TUMIAMIBLOG: “La memorable desmemoria de Ela Calvo”, por Ernesto González
El sitio queda por la Plaza Vieja (remozadamente nueva), y está repleto de cubanos y extranjeros. Llegamos cuando el espectáculo iba por la mitad, es parte del proyecto Tradicionales de los 50 con el Conjunto Roberto Faz y voces setentonas que suenan como acabadas de estrenar.
Nos envían a una especie de ático (o BBcoa cubana), donde tampoco quedan mesas, y al instante nos llama la atención una voz que canta abajo.
Es Ela Calvo, ochentona, desgranando un bolero con idéntica fuerza a la que desplegaba tres décadas atrás en el Patio del Habana Libre (y quién sabe en cuántos patios más), y con la cual nos volcó los tragos a mi acompañante y a mí durante una de esas noches habaneras descargosas.
No recuerdo bien con quién estaba, creo que era un gran amigo ya fallecido, pero hubiera podido ser algún amante reciente, uno permanente o alguno ocasional. No importa. Algo nos vio aquella Ela, que la atrajo hasta nuestra mesa de dos a cantarnos y a agacharse hasta estar perfectamente a nuestro alcance, a decirnos la letra de cualquiera de esas canciones que hacía suyas.
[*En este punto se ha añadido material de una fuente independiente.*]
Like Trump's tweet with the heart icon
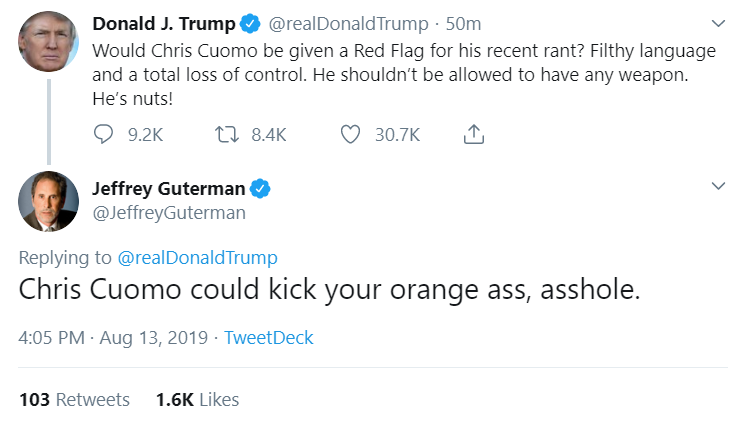 pos(350,134)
Y parte de esa fuerza cantadora nos viró los vasos de tom o roncolen, tragos de moda que mi acompañante y yo habíamos relegado para inclinarnos hacia una Ela visitadora. El gesto de la intérprete al disolver nuestra triada cómplice e inesperada, removió la mesa y volcó los tragos, colocando un sello de infinito recuerdo a ese instante en que la cantante nos susurró tanto de lo que no podía decirse.